A team of researchers from Huawei’s Noah’s Ark Lab in Paris recently published pre-print research outlining a potential framework for “embodied artificial intelligence” (E-AI), something they say will serve as the “next fundamental step in the pursuit of artificial general intelligence (AGI).”
AGI, sometimes called “human-level AI” or “strong AI,” typically refers to an artificial intelligence (AI) system capable of performing any task given the necessary resources. While there’s no clear scientific consensus as to what, exactly, would qualify a given AI system for consideration as a general intelligence, companies such as OpenAI have been founded solely for the purpose of pursuing this technology.
Large language models
Upon the advent of generative pre-trained transformer (GPT) technology in the late 2010s, many experts working on AGI adopted the mantra that “scale is all you need” — meaning they believed transformers, at scales beyond what was currently possible, will eventually lead to an AGI model.
But the Huawei team’s paper essentially argues that large language models, such as OpenAI’s ChatGPT and Google’s Gemini, can’t understand the real world because they don’t live in it.
Per the paper:
“It is a prevalent belief that simply scaling up such models, in terms of data volume and computational power, could lead to AGI. We contest this view. We propose that true understanding … is achievable only through E-AI agents that live in the world and learn of it by interacting with it.”
Embodied artificial intelligence
In order for AI agents to truly interact with the real world, claim the researchers, models will need to be housed in some form of embodiment capable of perception, action, memory, and learning.

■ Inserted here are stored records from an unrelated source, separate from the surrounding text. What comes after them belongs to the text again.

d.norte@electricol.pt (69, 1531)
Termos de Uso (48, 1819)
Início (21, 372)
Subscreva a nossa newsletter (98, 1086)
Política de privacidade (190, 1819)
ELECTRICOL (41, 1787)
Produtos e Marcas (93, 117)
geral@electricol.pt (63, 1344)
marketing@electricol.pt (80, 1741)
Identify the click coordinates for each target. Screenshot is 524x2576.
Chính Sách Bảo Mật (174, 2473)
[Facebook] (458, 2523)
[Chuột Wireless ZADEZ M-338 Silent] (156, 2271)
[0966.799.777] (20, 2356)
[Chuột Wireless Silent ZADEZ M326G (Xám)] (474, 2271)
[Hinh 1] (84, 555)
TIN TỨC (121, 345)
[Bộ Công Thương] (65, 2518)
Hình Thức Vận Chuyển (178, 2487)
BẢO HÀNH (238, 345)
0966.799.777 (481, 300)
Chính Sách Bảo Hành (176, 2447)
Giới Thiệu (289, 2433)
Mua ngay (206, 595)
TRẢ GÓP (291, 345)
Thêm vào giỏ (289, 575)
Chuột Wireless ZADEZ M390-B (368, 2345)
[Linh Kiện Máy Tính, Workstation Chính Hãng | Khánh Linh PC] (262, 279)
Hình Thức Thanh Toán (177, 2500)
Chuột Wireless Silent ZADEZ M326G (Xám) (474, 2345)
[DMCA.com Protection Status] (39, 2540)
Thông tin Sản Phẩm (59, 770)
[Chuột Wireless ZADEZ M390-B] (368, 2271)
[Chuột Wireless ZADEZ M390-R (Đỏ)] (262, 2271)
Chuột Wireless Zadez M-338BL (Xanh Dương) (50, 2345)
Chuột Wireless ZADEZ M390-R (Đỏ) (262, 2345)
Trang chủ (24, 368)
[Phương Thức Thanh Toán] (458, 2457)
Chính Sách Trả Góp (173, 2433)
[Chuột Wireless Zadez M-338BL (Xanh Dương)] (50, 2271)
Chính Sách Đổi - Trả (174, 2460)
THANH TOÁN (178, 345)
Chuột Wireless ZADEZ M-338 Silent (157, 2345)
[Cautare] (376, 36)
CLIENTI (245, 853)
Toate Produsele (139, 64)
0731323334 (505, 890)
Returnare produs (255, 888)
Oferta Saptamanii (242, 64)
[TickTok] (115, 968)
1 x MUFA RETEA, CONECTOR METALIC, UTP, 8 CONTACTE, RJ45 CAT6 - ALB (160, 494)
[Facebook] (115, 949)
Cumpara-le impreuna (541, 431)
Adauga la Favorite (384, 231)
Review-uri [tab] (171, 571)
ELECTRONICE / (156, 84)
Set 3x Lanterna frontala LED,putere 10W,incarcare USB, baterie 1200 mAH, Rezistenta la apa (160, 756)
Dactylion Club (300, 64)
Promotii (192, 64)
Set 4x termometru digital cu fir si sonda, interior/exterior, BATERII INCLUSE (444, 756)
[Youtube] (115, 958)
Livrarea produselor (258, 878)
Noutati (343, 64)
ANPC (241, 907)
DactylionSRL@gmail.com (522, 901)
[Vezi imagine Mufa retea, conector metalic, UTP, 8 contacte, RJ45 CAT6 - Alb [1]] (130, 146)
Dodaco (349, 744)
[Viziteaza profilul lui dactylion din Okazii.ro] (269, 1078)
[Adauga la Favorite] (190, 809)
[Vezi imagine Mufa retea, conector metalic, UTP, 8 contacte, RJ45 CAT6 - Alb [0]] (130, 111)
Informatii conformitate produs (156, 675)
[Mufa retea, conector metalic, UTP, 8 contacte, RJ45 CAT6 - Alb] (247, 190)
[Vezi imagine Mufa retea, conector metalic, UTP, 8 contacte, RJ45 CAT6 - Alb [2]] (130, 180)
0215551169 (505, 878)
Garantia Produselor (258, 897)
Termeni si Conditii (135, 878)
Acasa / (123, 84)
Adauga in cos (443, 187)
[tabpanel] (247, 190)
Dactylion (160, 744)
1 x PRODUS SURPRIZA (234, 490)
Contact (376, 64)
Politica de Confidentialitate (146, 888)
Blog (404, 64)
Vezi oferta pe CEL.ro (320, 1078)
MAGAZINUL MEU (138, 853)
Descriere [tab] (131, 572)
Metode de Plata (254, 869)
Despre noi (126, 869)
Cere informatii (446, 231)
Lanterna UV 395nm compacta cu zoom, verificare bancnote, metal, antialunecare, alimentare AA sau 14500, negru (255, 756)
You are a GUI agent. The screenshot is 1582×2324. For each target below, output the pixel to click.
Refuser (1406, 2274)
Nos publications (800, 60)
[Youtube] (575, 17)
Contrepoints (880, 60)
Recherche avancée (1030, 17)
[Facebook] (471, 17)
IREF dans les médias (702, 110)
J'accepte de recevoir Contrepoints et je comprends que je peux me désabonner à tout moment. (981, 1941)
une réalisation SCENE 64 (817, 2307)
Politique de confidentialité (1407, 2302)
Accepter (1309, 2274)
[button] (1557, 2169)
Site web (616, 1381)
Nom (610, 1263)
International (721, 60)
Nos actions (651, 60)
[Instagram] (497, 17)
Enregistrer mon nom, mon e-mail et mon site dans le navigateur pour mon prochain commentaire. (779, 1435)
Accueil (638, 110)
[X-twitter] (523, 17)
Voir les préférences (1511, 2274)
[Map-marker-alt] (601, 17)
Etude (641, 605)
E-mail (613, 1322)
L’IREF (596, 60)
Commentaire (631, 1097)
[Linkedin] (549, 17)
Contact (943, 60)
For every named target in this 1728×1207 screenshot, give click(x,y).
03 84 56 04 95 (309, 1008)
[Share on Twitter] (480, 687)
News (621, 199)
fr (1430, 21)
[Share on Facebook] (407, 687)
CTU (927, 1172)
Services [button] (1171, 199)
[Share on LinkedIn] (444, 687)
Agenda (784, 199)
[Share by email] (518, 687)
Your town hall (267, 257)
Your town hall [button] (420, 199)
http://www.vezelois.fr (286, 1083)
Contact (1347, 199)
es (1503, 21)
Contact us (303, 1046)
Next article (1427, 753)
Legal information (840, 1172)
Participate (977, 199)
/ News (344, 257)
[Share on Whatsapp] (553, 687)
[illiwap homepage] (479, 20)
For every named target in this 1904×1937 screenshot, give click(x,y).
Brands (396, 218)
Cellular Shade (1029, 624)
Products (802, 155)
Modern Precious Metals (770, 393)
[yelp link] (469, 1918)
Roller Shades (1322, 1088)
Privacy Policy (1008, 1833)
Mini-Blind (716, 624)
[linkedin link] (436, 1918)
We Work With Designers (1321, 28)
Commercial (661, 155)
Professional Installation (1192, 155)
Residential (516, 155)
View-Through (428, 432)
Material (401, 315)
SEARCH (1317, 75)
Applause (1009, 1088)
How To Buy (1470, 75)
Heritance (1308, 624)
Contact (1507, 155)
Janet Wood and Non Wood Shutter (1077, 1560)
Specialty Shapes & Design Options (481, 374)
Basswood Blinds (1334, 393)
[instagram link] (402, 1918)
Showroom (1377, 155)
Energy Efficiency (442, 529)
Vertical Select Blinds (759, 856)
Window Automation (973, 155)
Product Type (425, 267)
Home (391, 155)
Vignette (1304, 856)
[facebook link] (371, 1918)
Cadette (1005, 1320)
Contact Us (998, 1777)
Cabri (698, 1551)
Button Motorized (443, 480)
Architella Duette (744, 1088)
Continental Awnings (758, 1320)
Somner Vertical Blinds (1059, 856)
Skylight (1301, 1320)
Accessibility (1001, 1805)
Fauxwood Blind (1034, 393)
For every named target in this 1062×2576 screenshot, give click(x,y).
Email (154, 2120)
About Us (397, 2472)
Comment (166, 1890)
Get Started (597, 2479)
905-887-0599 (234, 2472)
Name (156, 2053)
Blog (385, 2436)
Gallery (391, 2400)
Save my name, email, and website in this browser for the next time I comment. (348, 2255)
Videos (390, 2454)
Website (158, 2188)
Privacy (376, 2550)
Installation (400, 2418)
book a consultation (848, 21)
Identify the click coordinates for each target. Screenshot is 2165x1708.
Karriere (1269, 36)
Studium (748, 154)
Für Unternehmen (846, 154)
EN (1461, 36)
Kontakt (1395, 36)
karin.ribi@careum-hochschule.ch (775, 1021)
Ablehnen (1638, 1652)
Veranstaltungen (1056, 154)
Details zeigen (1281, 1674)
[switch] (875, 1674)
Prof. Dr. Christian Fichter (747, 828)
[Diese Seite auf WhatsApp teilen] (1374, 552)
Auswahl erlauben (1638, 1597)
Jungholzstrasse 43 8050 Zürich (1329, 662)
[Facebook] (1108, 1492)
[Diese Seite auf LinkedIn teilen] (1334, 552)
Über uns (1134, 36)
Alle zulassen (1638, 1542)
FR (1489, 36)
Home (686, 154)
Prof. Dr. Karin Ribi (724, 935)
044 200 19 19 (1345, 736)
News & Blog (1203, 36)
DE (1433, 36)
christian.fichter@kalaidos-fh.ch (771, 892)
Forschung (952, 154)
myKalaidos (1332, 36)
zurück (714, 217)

Perception, in this context, means giving the AI system the ability to obtain raw data from the real world, in real-time, and the capability to process and encode that data into a latent learning space. Essentially, AI will need to be able to pay attention to what it wants to, with its own “eyes” and “ears,” in order to understand the real world well enough to act as a general intelligence.
Along with perception, agents must be able to take actions and observe their outcomes. Current class AI models are “pre-trained,” like a student who is given a test and its answers at the same time. By allowing AI to act on its own and perceive the results of its actions as new memories, the team believes agents could become capable of learning about the world the same way living creatures do, through trial and error.
Ultimately, the researchers demonstrate a theoretical framework by which an LLM or foundational AI model could be embodied to achieve these goals one day.
However, the researchers also point out that there are myriad challenges standing in the way. Not the least of these is that the most powerful LLMs currently “exist” on massive cloud networks, making embodiment a difficult proposition with today’s technology.